Hmmmm, Me thinks that exhaust will be a challenge for deep mud pits
So far thankfully none of the 3 crf's we have experienced any real head shake problem, I think many on a new bike grip to tightly at high speeds, the looser you are on the grips that goes away in my experience at least, not saying that is your brother's issue but the crf is a first bike for many and gripping to tightly at high speeds will definitely cause that.
My buddy brad weighs 150#'s he pretty much can push the bike as fast as it will go at his weight and he rides the highway to work most days on his and is at 77-80mph the whole way, he actually mentioned the shake when he first got the bike until I told him to loosen his grip and he said that is exactly what was doing it, never had a shake or shimmy since.
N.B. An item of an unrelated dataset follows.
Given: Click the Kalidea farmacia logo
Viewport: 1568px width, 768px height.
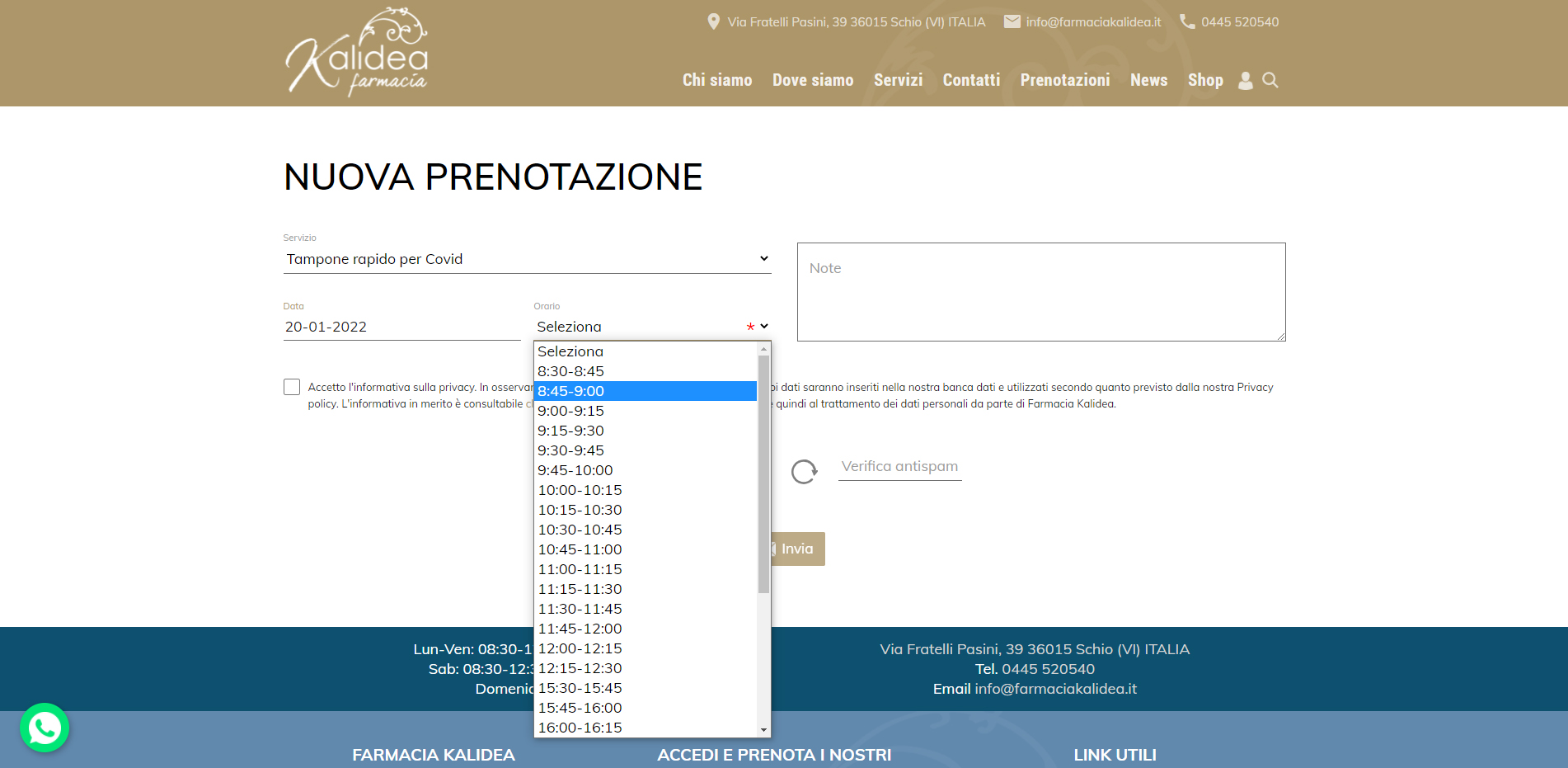Looking at the screenshot, I should pyautogui.click(x=356, y=53).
I weigh 185 and I feel like I can jump the hell out of the bike, never bottomed out ever. I actually bought my wr a year before the crf so I was used to a pretty decent suspension but I actually enjoy the suspension of the crf nice and soft and can really pre load it before I hit a decent jump and she fly's and land like its on pillows!!
not when she will skim right over the top of them
They're both black. Just stick a Yamaha decal over the Ducatti when it's in the garage and keep the Honda. "What new bike, honey?"
Or you can sell the Yamaha and store the Honda in my garage
wish it was that easy, oh absolutely if you were closer that's just what I would do thanks for the storage offer lol. I dont know I just may keep em there both a blast and pretty inexpensive to maintain.
Yea I would keep them ,just my opinion of course. There so fun to wring them wot all the time from light to light,corner to corner,trail to trail ya know. That Ducati wouldn't see full throttle much I bet,or,maybe It would?. Idk, I'm just not feeling that ugly exhaust,reminds of the ktm 690 big exhausts I hate,Great bikes though. I'd keep your current lineup for atleast another year or so,then maybe go for the Ducati,but would try to keep the Honda for those days you wanna explore/offload ya know.
All I know is im having a blast on my wrx.love my bike
yeah I may just keep em, I do absolutely love my wr! Your wrx is looking good man, how do like it compared to your former bikes? wait till you do exhaust, ais delete, programmer and airbox mods, I swear it is a totally different bike after that!
I voted MT-21 on mine (T-63 rear).
I have the MT21 on front and T63 on back, and I really like that combo all around. FWIW.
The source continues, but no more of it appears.